Un régime alimentaire sera conseillé par un diététicien pour diminuer le taux d’acide urique dans le sang d’une part, mais aussi pour diminuer l’excès de poids. Mais une perte de poids trop rapide sera un frein à l’élimination de l’acide urique. De même pour le jeûne ! Les professionnels veilleront donc à vous favoriser les aliments à faible teneur en purines de votre alimentation.

Le régime devra de composer de 3 repas équilibrés par jour et de collations matin et après-midi si besoin. De plus la cuisson à l’eau, poché, à vapeur, au four ou en grillade sont les plus recommandées dans le cas présent.
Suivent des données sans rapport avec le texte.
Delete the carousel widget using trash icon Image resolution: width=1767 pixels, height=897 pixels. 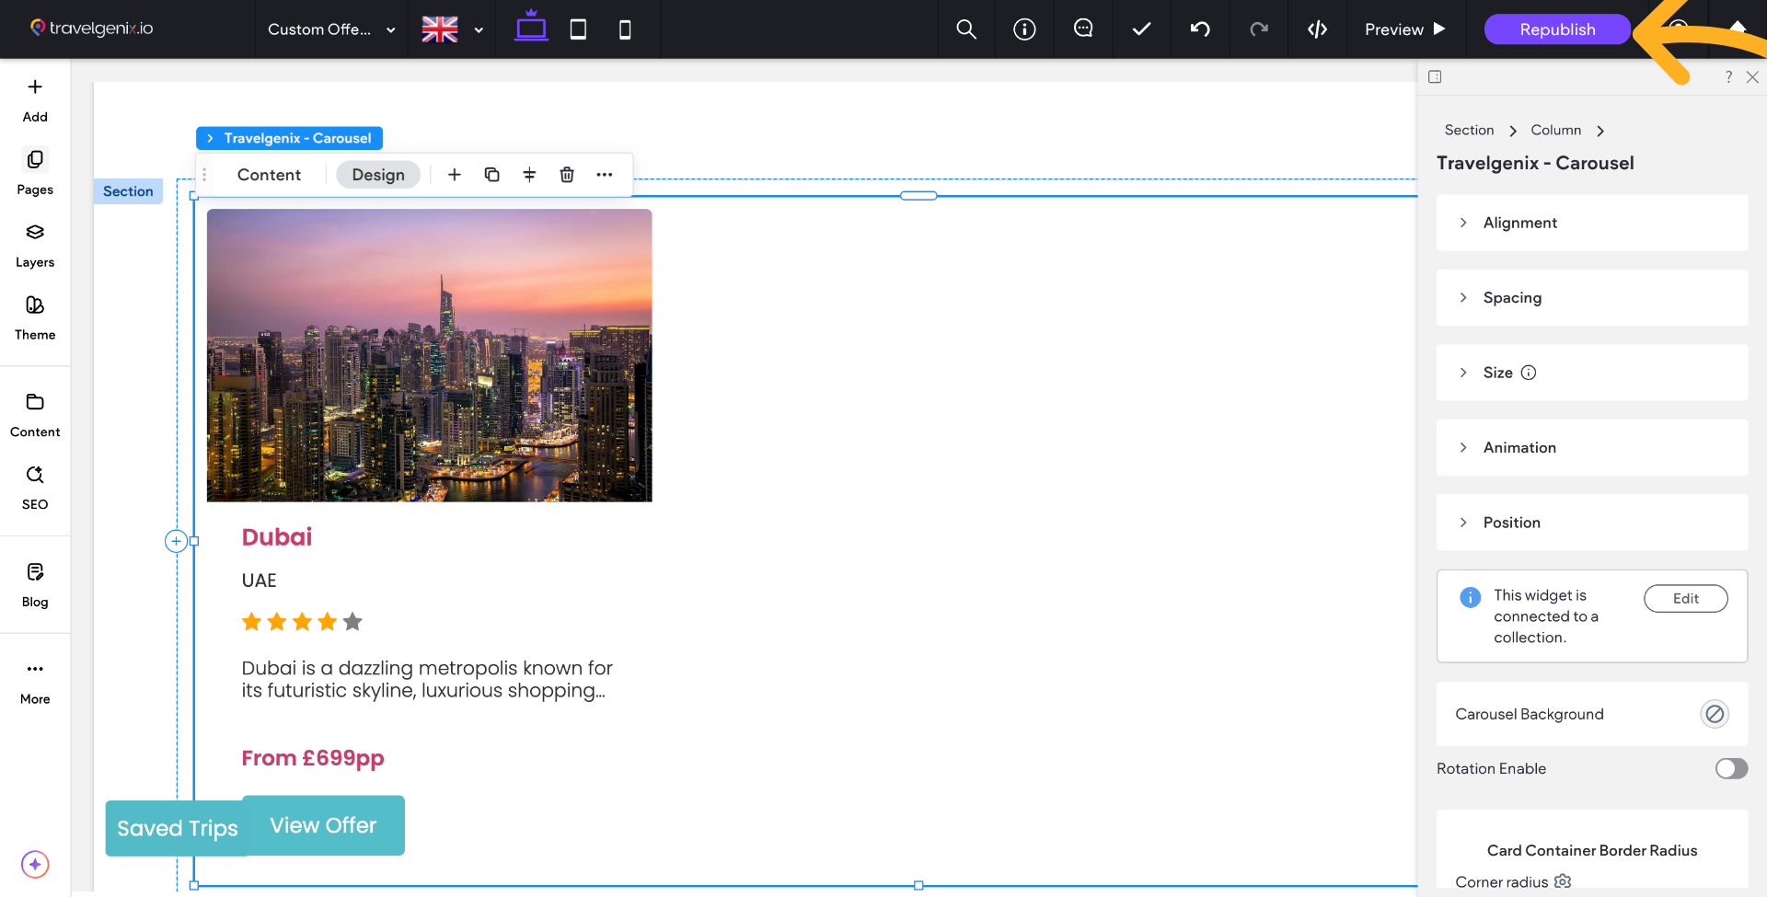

La liste des aliments conseillés en cas de crise de goutte (à faible teneur en purines) :

Les boissons :

  • Les eaux minérales alcalines en priorité : Vichy, Pougues, Vlas St Jean, St Yorre, Badoit, …
  • Les eaux du robinet, de sources
  • Le thé, café et tisanes

Les viandes-Poissons-Œufs :

  • Les poissons maigres (cabillaud, colin, sole, bar…)
  • La partie blanche de la volaille (sans la peau)
  • Le tofu
  • Les œufs
  • Le jambon de dinde
  • Le jambon blanc dégraissé sans couenne
  • Le boudin blanc

Les féculents :

  • les pommes de terre
  • Les pâtes (sauf les complètes)
  • Le pain (sauf le complet)
  • Le riz, la semoule et les céréales (sauf les complets)
  • Les oléagineux : les amandes, les noix (de cajou, de Pécan, de Macadamia …), les noisettes, les pignons et les pistaches
  • Les légumineuses (moyennement riche en purines, à utiliser modérément)
  • Le pain pita
  • Le pain azyme
  • Les tartes et dessert avec pâte à base d’huile d’olive de préférence faits maison

Les légumes :

  • Les fruits et légumes et notamment ceux riches en vitamine C et antioxydants (poivron rouge, papaye, kiwi, orange, mangue, brocoli, choux de Bruxelles, fraise, pamplemousse, jus de légumes, …)
  • Les avocats
  • L’ail
  • Les graines de chia et de lin
  • Les soupes de légumes (autorisés)

Les produits laitiers :

  • Le fromage à moins de 20% de matière grasse et fromage végétal
  • La crème fraîche à 15% de matière grasse maximum
  • Les laitages allégés
  • Le lait demi-écrémé, écrémé et tous les laits végétaux (soja, amande, riz…)
  • Les margarines non hydrogénée

Autres :

  • L’huile de lin, de noix, de colza ou de noix
  • Pâte à tarte à base d’huile d’olive
  • Le curcuma

Sans oublier une bonne activité physique régulière et adaptée.